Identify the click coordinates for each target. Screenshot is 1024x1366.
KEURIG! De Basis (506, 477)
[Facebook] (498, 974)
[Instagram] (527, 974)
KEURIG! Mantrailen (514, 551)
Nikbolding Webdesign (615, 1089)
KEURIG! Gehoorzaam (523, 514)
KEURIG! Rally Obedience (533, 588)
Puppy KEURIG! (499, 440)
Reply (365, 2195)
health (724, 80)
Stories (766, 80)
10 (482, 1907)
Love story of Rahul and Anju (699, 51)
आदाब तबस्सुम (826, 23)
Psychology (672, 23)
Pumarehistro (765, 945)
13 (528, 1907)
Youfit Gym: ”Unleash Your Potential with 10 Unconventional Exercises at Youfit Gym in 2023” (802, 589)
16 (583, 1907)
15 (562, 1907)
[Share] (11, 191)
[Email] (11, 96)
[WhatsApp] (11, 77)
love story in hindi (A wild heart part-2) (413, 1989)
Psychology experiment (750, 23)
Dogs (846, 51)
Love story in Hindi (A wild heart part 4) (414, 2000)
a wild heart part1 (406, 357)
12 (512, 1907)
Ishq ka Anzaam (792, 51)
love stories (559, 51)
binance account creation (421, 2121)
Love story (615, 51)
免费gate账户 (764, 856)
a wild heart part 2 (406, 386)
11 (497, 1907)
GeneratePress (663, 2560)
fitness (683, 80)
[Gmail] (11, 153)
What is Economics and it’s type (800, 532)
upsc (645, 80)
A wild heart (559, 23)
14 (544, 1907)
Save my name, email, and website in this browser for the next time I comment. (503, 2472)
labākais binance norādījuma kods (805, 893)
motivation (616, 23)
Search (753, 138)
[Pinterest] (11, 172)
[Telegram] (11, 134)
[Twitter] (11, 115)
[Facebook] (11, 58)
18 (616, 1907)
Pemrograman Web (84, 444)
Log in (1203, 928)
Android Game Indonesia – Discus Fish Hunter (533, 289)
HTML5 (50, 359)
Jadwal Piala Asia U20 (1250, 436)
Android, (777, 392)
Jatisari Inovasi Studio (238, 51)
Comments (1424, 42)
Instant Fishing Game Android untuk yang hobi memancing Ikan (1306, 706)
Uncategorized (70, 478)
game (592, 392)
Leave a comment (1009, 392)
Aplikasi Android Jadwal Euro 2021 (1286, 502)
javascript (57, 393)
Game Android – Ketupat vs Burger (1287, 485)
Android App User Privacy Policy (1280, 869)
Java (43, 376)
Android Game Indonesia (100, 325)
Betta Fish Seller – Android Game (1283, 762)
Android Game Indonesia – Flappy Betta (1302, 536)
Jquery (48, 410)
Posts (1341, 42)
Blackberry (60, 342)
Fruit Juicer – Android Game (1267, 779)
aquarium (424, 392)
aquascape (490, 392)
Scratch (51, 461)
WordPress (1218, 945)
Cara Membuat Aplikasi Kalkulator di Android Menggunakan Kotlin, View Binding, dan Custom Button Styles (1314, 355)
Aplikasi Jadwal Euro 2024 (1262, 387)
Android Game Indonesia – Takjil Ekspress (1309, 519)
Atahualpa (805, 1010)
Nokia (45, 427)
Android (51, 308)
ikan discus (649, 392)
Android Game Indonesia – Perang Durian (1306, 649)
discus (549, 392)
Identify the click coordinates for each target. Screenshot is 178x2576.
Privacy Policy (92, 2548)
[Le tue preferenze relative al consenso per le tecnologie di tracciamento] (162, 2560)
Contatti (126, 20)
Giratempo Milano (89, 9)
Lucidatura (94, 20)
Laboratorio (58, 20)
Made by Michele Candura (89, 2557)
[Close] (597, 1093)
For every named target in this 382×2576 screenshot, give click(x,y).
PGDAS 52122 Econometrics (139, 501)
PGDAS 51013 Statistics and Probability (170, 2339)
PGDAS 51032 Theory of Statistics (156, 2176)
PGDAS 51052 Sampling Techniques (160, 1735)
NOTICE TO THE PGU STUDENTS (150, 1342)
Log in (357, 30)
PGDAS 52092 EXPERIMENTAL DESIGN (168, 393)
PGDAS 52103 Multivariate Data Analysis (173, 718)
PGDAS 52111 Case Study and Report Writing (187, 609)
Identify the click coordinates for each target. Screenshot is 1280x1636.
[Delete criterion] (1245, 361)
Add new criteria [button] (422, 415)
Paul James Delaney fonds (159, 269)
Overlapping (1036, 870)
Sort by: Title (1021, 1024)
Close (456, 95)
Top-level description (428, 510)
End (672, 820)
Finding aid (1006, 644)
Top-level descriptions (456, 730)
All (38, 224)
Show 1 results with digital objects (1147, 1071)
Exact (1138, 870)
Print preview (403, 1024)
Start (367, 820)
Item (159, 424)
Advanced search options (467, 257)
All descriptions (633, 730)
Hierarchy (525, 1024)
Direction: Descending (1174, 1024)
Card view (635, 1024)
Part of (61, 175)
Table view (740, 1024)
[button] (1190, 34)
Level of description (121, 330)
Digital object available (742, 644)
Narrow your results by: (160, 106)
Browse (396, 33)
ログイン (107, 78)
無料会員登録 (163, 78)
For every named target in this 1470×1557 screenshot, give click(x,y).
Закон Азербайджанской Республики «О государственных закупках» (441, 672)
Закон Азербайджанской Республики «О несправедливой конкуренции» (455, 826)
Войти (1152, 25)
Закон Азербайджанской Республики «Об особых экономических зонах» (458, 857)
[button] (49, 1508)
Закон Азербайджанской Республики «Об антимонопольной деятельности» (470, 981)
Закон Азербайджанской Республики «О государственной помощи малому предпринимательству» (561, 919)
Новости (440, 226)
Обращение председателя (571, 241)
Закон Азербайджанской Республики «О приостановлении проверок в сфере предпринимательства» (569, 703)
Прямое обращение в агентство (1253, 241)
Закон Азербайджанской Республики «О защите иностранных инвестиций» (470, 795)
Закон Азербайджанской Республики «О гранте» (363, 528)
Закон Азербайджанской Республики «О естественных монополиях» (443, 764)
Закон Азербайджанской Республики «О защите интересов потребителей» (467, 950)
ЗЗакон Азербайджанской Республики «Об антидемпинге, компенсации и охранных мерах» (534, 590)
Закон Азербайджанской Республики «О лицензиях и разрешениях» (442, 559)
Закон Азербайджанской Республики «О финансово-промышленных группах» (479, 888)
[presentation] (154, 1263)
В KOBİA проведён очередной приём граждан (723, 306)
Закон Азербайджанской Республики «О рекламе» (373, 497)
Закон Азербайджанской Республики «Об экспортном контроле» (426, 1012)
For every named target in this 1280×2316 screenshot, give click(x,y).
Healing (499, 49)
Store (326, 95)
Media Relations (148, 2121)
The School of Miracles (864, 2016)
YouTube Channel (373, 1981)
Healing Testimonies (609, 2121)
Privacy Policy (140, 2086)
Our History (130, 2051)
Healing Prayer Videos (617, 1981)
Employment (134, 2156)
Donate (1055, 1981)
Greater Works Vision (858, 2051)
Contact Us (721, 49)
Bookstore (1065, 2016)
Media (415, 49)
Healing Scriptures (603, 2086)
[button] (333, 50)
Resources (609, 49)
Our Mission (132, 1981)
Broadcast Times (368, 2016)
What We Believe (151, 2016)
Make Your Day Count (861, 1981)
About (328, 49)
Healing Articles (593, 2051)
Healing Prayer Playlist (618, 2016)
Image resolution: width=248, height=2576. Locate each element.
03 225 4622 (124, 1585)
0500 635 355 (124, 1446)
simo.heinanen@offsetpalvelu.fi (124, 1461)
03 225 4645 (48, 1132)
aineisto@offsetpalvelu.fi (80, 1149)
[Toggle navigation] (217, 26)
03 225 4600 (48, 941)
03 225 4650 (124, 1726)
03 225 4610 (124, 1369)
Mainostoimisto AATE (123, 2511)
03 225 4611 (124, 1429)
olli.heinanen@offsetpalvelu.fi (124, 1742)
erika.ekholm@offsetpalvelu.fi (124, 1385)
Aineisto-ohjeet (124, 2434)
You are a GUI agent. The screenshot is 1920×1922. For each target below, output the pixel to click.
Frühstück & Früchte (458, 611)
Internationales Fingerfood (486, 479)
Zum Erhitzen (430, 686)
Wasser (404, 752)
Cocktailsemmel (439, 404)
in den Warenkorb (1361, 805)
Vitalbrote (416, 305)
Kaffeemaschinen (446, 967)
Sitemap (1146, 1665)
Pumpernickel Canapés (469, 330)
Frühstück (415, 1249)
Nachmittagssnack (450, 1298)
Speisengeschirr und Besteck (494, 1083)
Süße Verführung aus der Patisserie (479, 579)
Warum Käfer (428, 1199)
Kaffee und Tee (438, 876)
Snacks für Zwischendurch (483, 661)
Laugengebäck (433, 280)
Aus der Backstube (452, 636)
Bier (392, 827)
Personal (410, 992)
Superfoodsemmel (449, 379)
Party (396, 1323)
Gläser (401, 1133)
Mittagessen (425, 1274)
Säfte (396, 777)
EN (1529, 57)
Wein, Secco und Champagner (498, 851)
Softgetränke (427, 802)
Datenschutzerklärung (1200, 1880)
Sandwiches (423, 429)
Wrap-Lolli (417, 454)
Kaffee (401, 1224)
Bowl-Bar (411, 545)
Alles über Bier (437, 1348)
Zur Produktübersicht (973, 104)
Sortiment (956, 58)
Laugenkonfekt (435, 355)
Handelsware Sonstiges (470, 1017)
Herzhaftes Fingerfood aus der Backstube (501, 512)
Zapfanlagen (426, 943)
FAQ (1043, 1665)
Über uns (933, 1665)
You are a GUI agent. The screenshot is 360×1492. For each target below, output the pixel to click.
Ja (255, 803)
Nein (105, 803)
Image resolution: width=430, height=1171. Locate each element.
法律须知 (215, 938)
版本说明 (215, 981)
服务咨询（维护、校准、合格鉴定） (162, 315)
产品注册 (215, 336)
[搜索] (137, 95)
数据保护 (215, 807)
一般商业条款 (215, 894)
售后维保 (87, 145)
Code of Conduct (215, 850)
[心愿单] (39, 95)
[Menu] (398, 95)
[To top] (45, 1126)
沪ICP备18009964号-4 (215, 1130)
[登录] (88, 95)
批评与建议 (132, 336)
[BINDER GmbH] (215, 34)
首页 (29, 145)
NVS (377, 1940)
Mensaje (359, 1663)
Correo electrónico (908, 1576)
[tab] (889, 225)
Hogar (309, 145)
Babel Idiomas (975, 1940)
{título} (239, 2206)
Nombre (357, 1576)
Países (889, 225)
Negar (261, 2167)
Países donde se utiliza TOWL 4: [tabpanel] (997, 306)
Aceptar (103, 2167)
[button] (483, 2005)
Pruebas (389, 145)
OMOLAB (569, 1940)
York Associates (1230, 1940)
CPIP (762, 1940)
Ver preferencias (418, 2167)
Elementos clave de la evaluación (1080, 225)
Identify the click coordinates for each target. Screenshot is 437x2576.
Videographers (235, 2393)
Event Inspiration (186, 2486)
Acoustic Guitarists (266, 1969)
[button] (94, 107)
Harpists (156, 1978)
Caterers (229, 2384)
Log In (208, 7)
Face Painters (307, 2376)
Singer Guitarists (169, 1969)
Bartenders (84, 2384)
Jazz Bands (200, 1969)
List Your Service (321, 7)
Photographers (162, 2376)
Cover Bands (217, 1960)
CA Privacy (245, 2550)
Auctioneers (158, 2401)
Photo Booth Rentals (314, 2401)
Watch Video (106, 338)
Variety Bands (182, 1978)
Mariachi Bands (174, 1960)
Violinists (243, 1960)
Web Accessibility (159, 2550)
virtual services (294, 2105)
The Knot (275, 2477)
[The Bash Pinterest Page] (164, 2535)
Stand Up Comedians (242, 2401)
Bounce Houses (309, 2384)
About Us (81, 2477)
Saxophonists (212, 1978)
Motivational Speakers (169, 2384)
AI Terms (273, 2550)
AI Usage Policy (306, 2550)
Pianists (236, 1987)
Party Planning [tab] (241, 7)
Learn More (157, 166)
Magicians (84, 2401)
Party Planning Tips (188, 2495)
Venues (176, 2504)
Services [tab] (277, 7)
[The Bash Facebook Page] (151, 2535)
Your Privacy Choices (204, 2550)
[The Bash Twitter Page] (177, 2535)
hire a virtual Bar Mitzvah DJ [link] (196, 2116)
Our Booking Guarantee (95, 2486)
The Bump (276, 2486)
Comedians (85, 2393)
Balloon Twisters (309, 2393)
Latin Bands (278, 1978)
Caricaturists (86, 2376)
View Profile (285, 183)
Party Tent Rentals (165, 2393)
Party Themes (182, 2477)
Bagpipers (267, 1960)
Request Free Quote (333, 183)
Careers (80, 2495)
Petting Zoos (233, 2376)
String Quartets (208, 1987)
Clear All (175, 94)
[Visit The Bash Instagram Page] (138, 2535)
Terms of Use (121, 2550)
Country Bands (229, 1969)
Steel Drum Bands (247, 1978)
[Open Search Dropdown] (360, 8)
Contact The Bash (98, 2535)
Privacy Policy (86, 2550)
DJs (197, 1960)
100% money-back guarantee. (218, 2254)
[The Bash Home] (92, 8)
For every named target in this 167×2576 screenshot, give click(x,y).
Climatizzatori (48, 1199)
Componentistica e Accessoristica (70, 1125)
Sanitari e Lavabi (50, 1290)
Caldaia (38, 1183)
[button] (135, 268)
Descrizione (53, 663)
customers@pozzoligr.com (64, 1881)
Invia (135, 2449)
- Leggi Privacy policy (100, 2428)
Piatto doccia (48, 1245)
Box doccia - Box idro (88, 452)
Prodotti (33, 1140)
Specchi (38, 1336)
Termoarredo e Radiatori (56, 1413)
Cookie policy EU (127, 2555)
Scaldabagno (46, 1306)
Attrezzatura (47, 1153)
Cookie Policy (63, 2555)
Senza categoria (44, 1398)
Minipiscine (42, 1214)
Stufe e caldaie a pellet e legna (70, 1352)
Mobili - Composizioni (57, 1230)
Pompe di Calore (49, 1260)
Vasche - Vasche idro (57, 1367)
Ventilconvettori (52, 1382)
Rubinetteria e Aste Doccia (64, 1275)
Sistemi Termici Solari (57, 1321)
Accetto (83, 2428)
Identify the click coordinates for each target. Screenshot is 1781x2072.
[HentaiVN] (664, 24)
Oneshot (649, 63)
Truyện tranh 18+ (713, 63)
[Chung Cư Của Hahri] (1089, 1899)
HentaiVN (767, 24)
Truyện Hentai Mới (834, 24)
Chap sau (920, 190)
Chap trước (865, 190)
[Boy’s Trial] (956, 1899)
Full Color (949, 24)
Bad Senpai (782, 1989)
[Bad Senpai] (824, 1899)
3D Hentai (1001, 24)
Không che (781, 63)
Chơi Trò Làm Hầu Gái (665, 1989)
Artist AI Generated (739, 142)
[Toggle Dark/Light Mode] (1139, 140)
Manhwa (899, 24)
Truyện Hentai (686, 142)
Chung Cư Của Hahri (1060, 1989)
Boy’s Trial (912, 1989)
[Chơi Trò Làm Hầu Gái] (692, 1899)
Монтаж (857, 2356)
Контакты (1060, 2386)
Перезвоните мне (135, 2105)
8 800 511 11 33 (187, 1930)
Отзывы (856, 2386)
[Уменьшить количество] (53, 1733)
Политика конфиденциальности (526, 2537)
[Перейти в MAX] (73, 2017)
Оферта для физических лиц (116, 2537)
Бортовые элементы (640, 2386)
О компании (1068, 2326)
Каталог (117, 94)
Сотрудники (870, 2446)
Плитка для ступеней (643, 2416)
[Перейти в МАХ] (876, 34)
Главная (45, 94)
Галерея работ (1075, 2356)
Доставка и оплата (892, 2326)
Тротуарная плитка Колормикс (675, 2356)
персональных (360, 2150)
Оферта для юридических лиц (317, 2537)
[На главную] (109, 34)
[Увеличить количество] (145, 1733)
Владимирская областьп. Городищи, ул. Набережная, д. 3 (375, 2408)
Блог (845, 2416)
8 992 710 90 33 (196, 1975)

____

Each line of the listing above that includes the word "Bash" should be copied.

# [Result]
[The Bash Pinterest Page] (164, 2535)
[The Bash Facebook Page] (151, 2535)
[The Bash Twitter Page] (177, 2535)
[Visit The Bash Instagram Page] (138, 2535)
Contact The Bash (98, 2535)
[The Bash Home] (92, 8)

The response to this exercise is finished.